Em 1983, a Embrapa/CNPMS começou a investir no desenvolvimento de milho QPM para as condições do Brasil. Neste programa está envolvida uma equipe multidisciplinar de pesquisadores. Em 1988, foi lançada a primeira variedade QPM no Brasil: BR 451. Esta variedade é produtiva, precoce e apresenta grãos brancos de alta qualidade protéica que, quando moídos, fornecem um fubá excelente para ser utilizado na fabricação de pães e massas.
Com a intenção de ampliar a área de plantio e consequentemente a produção e o consumo direto e indireto de milho QPM, a Embrapa está desenvolvendo variedades e híbridos QPM com a tradicional cor amarela.
Nesta safra, está sendo lançada no mercado uma nova variedade, BR 473, que é tão produtiva quanto a variedade precoce comum e deve ser produzida com as mesmas técnicas que os agricultores já estão acostumados a utilizar.

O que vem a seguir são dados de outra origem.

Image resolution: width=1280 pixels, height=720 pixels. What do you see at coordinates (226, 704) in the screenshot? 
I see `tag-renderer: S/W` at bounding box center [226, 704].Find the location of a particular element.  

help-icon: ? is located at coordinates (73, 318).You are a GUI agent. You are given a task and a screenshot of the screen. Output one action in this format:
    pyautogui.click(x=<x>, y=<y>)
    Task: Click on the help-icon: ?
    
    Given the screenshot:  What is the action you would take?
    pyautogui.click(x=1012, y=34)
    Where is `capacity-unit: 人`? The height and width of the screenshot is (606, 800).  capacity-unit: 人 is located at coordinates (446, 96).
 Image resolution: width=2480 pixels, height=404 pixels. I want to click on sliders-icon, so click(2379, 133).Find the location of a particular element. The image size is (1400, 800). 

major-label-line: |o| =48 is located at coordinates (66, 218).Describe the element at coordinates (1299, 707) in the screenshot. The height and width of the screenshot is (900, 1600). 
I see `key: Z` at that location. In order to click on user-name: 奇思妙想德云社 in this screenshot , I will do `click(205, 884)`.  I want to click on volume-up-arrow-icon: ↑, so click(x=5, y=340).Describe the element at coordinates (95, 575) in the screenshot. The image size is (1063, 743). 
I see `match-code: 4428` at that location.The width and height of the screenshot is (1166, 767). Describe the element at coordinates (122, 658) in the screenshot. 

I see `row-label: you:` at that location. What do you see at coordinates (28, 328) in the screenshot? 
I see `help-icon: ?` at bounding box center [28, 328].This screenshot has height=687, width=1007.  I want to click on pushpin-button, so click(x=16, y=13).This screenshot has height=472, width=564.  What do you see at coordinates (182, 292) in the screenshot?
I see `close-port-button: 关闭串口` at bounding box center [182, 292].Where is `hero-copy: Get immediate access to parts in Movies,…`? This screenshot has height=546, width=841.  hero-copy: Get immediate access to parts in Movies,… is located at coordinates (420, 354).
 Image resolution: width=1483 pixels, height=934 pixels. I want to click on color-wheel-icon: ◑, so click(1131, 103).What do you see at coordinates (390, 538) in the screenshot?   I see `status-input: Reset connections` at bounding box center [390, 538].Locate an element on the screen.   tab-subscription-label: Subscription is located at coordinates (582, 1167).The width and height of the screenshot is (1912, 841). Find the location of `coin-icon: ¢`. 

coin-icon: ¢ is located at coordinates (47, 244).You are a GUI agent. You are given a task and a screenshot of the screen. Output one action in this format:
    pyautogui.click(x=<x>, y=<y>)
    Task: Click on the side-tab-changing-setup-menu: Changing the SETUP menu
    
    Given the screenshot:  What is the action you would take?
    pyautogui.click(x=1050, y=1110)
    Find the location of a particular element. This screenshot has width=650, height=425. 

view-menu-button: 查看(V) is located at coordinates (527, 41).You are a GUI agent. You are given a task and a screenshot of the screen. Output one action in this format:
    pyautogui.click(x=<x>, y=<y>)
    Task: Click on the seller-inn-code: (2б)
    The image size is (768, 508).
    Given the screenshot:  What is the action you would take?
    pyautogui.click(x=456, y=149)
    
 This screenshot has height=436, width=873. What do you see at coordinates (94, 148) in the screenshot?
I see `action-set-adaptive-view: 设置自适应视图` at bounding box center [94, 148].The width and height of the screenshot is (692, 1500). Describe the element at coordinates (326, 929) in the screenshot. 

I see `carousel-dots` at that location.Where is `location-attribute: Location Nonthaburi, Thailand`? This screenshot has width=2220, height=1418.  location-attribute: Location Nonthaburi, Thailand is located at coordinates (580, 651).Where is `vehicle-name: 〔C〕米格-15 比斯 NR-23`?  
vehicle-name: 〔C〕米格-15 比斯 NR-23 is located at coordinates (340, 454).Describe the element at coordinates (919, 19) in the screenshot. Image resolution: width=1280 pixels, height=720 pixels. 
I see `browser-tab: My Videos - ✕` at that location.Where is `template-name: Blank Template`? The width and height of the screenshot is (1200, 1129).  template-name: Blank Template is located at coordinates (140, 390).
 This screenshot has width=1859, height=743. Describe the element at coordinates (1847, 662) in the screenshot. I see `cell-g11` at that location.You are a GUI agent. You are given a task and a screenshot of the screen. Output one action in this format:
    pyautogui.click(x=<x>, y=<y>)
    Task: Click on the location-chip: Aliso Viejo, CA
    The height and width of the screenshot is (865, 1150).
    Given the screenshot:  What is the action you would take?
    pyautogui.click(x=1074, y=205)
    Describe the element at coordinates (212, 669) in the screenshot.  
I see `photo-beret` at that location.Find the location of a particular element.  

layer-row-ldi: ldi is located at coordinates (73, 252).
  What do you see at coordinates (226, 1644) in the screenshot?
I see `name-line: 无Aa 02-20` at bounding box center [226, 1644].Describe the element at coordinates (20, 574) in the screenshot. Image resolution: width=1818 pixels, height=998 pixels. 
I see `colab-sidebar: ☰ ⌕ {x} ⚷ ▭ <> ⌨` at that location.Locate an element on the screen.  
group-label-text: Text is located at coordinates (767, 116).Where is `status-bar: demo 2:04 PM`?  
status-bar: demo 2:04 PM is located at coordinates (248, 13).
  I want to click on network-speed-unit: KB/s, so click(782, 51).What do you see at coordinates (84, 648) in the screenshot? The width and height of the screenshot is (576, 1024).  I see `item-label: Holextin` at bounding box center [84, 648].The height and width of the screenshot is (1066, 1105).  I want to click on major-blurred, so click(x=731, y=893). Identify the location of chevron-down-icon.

Seus grãos amarelos possuem cerca de 50% a mais de lisina e triptofano e fornecem alimentos e rações com aparência e sabor similares ao milho comum.
Através de ensaios biológicos com ratos, pesquisadores da Embrapa e da Unesp de Botucatu relataram que a qualidade protéica dos grãos das variedades BR 451 e BR 473 corresponde, respectivamente, a 86,3% e 85% da caseína. Segundo os autores, a substituição do milho normal por QPM pode contribuir para reduzir a prevalência da desnutrição e da pelagra em populações onde o milho é um importante componente da dieta.
Devido ao seu maior valor biológico, a proteína de milho QPM também é melhor aproveitada pelos organismos de animais monogástricos como suínos, aves, peixes e equídeos. Entretanto, o efeito da utilização de milho QPM dependerá do tipo de animal, fase de desenvolvimento e qualidade da ração fornecida.
Quando a esses animais forem oferecidas rações de baixos níveis de concentrado protéico, provavelmente haverá maior ganho de peso, substituindo milho comum por QPM. Pesquisas preliminares conduzidas pela Epamig revelaram ganhos de 41% e 44%, respectivamente, para suínos nas fases inicial e de crescimento, alimentados com milho QPM em rações sem suplemento protéico, o que implicará na redução do custo das rações.
Híbridos experimentais QPM também estão sendo desenvolvidos e avaliados. O lançamento do primeiro híbrido QPM, com alto potencial de produção e competitivo com híbridos normais, está previsto para a safra 1996/97.
Com o gradual aumento na oferta de sementes e consequente produção de grãos de milho de alta qualidade protéica, há uma grande probabilidade da sociedade vir a investir mais na sua utilização e se beneficiar de suas vantagens nutricionais.

PAULO EVARISTO DE OLIVEIRA GUIMARÃES, melhorista de plantas, é pesquisador da Embrapa/Centro Nacional de Pesquisa de Milho e Sorgo - Sete Lagoas/MG.